Top of Data to examine
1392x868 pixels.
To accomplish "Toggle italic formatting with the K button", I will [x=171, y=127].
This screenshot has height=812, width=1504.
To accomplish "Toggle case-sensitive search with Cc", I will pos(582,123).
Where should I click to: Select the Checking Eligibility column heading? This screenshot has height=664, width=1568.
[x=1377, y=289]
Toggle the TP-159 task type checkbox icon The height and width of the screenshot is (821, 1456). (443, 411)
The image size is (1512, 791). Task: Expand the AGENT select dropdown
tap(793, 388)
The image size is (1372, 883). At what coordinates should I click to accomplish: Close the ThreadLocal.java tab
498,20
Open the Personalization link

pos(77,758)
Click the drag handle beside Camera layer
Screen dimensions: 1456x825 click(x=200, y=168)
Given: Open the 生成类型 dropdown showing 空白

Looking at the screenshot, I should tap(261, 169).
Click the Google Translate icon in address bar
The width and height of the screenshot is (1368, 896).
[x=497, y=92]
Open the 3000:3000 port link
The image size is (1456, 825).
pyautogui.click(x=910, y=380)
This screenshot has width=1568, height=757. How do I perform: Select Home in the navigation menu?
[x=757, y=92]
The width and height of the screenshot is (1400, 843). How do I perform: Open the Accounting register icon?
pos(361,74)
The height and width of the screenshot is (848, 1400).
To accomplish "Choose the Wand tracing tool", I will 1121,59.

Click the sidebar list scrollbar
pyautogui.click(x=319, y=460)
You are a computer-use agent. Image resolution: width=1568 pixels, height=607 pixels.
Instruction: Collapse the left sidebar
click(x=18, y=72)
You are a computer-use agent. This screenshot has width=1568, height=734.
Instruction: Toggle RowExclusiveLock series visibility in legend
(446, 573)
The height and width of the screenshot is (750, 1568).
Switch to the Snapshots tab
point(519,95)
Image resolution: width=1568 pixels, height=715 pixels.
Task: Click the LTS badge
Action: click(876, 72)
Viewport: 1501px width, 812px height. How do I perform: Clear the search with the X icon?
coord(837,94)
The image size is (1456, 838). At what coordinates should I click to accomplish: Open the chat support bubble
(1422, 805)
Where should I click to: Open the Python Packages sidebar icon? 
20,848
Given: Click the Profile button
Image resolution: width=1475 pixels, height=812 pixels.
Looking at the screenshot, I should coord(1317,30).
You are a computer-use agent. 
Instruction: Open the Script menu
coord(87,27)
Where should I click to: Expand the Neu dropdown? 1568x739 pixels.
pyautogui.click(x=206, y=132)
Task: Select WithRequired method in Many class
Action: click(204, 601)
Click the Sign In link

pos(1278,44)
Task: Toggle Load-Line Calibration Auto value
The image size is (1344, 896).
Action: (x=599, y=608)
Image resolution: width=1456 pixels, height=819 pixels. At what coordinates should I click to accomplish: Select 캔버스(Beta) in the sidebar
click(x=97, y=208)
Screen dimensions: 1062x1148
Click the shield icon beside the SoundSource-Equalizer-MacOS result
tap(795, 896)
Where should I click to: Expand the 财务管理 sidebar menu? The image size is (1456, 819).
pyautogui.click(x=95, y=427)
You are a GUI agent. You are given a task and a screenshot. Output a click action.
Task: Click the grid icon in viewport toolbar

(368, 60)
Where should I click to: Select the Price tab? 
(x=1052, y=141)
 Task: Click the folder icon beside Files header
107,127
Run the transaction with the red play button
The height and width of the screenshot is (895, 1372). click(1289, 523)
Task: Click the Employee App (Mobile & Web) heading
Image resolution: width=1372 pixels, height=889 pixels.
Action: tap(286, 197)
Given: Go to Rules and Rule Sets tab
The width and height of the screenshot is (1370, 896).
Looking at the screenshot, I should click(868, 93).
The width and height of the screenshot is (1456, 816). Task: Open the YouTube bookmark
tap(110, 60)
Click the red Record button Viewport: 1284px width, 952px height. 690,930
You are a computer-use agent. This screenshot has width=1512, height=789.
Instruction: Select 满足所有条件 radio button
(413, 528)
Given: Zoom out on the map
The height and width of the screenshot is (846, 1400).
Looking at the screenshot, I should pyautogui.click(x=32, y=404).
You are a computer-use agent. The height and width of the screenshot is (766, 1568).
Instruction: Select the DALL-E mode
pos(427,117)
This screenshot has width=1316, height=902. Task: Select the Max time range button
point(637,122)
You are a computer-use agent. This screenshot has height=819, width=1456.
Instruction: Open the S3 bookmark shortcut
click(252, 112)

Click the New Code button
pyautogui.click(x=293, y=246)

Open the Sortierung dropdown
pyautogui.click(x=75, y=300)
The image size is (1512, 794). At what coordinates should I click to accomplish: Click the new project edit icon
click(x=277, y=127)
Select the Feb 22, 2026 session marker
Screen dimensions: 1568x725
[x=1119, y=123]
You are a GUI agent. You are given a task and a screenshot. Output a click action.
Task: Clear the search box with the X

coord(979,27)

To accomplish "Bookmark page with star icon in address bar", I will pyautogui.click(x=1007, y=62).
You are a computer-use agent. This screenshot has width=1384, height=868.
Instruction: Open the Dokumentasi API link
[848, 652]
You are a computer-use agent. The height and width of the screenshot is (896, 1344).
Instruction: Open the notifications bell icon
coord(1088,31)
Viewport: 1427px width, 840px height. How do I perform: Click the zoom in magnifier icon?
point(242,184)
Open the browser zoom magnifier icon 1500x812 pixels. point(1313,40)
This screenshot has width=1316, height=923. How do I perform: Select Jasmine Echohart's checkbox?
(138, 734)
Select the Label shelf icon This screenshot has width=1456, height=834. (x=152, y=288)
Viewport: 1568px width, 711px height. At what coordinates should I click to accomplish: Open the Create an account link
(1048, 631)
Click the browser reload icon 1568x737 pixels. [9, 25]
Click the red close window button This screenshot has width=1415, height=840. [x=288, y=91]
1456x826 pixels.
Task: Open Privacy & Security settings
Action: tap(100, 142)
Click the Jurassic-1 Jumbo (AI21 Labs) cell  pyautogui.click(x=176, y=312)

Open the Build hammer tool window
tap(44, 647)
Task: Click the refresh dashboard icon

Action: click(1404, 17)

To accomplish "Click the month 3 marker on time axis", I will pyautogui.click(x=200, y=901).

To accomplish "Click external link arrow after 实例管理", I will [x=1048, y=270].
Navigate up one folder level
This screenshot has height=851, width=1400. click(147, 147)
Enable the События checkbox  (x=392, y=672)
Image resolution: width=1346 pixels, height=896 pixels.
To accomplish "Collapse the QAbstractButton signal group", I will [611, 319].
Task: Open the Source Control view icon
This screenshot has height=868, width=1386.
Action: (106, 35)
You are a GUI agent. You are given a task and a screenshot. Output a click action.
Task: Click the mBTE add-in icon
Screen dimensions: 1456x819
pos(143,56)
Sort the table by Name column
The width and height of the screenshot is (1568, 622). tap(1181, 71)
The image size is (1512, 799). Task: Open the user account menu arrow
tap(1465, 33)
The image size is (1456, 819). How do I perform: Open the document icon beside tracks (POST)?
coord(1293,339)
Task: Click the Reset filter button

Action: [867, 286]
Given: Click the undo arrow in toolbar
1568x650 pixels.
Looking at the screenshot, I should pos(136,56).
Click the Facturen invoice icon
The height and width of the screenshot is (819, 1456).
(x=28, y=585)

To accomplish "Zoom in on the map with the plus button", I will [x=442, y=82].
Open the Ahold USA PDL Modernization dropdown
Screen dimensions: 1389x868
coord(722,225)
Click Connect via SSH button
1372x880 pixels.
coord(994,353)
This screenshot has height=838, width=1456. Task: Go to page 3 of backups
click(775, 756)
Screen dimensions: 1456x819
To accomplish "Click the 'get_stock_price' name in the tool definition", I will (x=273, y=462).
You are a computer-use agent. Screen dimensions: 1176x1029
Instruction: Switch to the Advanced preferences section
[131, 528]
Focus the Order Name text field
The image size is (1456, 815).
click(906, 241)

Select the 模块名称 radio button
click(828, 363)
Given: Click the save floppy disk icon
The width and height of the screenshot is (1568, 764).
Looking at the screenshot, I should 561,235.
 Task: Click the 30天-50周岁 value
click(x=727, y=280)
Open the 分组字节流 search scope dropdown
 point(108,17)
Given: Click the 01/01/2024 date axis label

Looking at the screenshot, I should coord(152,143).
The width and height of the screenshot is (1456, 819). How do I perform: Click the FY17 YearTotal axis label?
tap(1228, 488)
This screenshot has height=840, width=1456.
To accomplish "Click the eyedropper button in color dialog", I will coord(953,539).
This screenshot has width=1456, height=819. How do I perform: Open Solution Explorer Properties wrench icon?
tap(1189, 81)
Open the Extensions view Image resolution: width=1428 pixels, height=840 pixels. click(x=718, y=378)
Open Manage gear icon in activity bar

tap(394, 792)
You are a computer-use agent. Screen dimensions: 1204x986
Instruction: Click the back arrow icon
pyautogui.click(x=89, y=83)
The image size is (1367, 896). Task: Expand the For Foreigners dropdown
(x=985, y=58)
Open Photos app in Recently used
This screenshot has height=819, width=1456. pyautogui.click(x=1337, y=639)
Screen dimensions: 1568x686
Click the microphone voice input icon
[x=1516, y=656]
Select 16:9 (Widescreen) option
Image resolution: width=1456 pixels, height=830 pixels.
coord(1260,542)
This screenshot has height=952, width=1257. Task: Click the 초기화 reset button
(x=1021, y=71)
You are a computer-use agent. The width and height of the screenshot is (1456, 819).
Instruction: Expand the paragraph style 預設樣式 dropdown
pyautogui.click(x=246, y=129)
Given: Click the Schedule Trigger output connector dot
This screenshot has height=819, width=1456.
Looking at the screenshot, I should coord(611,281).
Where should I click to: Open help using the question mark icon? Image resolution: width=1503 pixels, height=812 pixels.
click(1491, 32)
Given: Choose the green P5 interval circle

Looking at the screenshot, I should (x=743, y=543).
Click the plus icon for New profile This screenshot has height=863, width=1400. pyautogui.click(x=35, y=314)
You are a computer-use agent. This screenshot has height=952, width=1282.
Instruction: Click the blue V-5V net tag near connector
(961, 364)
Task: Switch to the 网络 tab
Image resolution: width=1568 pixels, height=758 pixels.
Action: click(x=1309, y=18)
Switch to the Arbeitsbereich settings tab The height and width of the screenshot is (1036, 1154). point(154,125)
Bottom of Data to examine
— What to work on —
Scan the lines above, and whenever one holds the string "browser", copy it.

— Your solution —
Open the browser zoom magnifier icon 1500x812 pixels. point(1313,40)
Click the browser reload icon 1568x737 pixels. [9, 25]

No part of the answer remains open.